Work required — Every line of the data is to be retyped exactly.

[Opening Data in this exercise section]

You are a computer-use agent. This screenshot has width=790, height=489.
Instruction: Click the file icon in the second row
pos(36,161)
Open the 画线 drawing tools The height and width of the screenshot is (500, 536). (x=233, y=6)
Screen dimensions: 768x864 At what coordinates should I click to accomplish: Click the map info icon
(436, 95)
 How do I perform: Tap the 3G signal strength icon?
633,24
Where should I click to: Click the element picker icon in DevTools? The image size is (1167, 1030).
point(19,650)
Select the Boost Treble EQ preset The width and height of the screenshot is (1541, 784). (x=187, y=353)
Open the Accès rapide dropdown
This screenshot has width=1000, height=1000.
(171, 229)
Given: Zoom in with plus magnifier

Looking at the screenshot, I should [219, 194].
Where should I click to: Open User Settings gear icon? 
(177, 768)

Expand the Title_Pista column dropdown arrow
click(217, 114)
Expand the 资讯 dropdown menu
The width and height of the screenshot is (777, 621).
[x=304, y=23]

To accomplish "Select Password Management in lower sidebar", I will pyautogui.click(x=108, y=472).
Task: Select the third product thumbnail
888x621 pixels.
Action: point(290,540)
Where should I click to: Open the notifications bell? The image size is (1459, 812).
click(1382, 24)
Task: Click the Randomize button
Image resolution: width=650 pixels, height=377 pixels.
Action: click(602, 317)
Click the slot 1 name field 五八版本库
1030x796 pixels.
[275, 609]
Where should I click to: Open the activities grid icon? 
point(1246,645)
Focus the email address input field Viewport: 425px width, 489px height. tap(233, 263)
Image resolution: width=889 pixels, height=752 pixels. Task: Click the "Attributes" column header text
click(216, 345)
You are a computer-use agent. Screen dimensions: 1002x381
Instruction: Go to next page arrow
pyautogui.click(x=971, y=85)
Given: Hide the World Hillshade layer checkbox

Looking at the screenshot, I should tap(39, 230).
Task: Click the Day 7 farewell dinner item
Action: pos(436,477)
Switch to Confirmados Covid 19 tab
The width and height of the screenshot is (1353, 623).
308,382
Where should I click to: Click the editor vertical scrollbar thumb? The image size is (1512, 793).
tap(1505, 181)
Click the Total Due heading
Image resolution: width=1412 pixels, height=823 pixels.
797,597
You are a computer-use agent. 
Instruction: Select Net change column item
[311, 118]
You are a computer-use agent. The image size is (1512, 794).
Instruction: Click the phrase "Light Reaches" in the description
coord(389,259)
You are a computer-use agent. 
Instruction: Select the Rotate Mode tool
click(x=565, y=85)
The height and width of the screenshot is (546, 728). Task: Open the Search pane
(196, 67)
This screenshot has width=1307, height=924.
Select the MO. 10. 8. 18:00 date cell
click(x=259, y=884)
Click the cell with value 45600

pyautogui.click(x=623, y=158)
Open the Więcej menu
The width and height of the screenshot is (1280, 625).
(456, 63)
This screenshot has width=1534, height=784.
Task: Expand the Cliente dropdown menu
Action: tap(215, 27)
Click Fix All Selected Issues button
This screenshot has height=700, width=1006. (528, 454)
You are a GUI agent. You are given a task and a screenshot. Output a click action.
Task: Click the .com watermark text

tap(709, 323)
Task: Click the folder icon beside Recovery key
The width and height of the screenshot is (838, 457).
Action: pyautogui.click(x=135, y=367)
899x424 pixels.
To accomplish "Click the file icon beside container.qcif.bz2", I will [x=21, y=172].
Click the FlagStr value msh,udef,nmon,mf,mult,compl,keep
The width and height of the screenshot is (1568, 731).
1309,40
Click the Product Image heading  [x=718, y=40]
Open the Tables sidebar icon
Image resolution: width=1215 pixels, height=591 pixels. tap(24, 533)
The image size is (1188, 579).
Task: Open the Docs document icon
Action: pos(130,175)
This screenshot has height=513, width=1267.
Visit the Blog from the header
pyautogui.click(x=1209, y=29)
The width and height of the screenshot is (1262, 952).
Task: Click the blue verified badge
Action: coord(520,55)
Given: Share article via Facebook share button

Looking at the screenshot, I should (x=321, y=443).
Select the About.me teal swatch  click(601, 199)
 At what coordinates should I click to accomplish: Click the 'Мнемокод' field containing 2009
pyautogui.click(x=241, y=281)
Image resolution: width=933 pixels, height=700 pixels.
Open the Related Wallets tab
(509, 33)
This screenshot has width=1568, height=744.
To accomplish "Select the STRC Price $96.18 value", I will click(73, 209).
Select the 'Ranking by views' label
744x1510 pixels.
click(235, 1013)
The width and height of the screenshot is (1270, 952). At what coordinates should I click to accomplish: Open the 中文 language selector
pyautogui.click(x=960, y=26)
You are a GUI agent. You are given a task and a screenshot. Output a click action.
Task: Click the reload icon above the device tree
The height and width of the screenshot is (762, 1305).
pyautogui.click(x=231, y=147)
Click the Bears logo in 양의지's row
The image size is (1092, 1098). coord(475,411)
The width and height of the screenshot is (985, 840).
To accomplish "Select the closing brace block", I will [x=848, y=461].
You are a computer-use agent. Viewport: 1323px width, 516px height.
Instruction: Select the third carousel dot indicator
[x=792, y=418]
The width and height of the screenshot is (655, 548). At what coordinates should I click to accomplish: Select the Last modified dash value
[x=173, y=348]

[Closing Data in this exercise section]

Your solution —
You are a computer-use agent. This screenshot has width=790, height=489.
Instruction: Click the file icon in the second row
pos(36,161)
Open the 画线 drawing tools The height and width of the screenshot is (500, 536). (x=233, y=6)
Screen dimensions: 768x864 At what coordinates should I click to accomplish: Click the map info icon
(436, 95)
 How do I perform: Tap the 3G signal strength icon?
633,24
Where should I click to: Click the element picker icon in DevTools? The image size is (1167, 1030).
point(19,650)
Select the Boost Treble EQ preset The width and height of the screenshot is (1541, 784). (x=187, y=353)
Open the Accès rapide dropdown
This screenshot has width=1000, height=1000.
(171, 229)
Given: Zoom in with plus magnifier

Looking at the screenshot, I should [219, 194].
Where should I click to: Open User Settings gear icon? 
(177, 768)

Expand the Title_Pista column dropdown arrow
click(217, 114)
Expand the 资讯 dropdown menu
The width and height of the screenshot is (777, 621).
[x=304, y=23]

To accomplish "Select Password Management in lower sidebar", I will pyautogui.click(x=108, y=472).
Task: Select the third product thumbnail
888x621 pixels.
Action: point(290,540)
Where should I click to: Open the notifications bell? The image size is (1459, 812).
click(1382, 24)
Task: Click the Randomize button
Image resolution: width=650 pixels, height=377 pixels.
Action: click(602, 317)
Click the slot 1 name field 五八版本库
1030x796 pixels.
[275, 609]
Where should I click to: Open the activities grid icon? 
point(1246,645)
Focus the email address input field Viewport: 425px width, 489px height. tap(233, 263)
Image resolution: width=889 pixels, height=752 pixels. Task: Click the "Attributes" column header text
click(216, 345)
You are a computer-use agent. Screen dimensions: 1002x381
Instruction: Go to next page arrow
pyautogui.click(x=971, y=85)
Given: Hide the World Hillshade layer checkbox

Looking at the screenshot, I should tap(39, 230).
Task: Click the Day 7 farewell dinner item
Action: pos(436,477)
Switch to Confirmados Covid 19 tab
The width and height of the screenshot is (1353, 623).
308,382
Where should I click to: Click the editor vertical scrollbar thumb? The image size is (1512, 793).
tap(1505, 181)
Click the Total Due heading
Image resolution: width=1412 pixels, height=823 pixels.
797,597
You are a computer-use agent. 
Instruction: Select Net change column item
[311, 118]
You are a computer-use agent. The image size is (1512, 794).
Instruction: Click the phrase "Light Reaches" in the description
coord(389,259)
You are a computer-use agent. 
Instruction: Select the Rotate Mode tool
click(x=565, y=85)
The height and width of the screenshot is (546, 728). Task: Open the Search pane
(196, 67)
This screenshot has width=1307, height=924.
Select the MO. 10. 8. 18:00 date cell
click(x=259, y=884)
Click the cell with value 45600

pyautogui.click(x=623, y=158)
Open the Więcej menu
The width and height of the screenshot is (1280, 625).
(456, 63)
This screenshot has width=1534, height=784.
Task: Expand the Cliente dropdown menu
Action: tap(215, 27)
Click Fix All Selected Issues button
This screenshot has height=700, width=1006. (528, 454)
You are a GUI agent. You are given a task and a screenshot. Output a click action.
Task: Click the .com watermark text

tap(709, 323)
Task: Click the folder icon beside Recovery key
The width and height of the screenshot is (838, 457).
Action: pyautogui.click(x=135, y=367)
899x424 pixels.
To accomplish "Click the file icon beside container.qcif.bz2", I will [x=21, y=172].
Click the FlagStr value msh,udef,nmon,mf,mult,compl,keep
The width and height of the screenshot is (1568, 731).
1309,40
Click the Product Image heading  [x=718, y=40]
Open the Tables sidebar icon
Image resolution: width=1215 pixels, height=591 pixels. tap(24, 533)
The image size is (1188, 579).
Task: Open the Docs document icon
Action: pos(130,175)
This screenshot has height=513, width=1267.
Visit the Blog from the header
pyautogui.click(x=1209, y=29)
The width and height of the screenshot is (1262, 952).
Task: Click the blue verified badge
Action: coord(520,55)
Given: Share article via Facebook share button

Looking at the screenshot, I should (x=321, y=443).
Select the About.me teal swatch  click(601, 199)
 At what coordinates should I click to accomplish: Click the 'Мнемокод' field containing 2009
pyautogui.click(x=241, y=281)
Image resolution: width=933 pixels, height=700 pixels.
Open the Related Wallets tab
(509, 33)
This screenshot has width=1568, height=744.
To accomplish "Select the STRC Price $96.18 value", I will click(73, 209).
Select the 'Ranking by views' label
744x1510 pixels.
click(235, 1013)
The width and height of the screenshot is (1270, 952). At what coordinates should I click to accomplish: Open the 中文 language selector
pyautogui.click(x=960, y=26)
You are a GUI agent. You are given a task and a screenshot. Output a click action.
Task: Click the reload icon above the device tree
The height and width of the screenshot is (762, 1305).
pyautogui.click(x=231, y=147)
Click the Bears logo in 양의지's row
The image size is (1092, 1098). coord(475,411)
The width and height of the screenshot is (985, 840).
To accomplish "Select the closing brace block", I will [x=848, y=461].
You are a computer-use agent. Viewport: 1323px width, 516px height.
Instruction: Select the third carousel dot indicator
[x=792, y=418]
The width and height of the screenshot is (655, 548). At what coordinates should I click to accomplish: Select the Last modified dash value
[x=173, y=348]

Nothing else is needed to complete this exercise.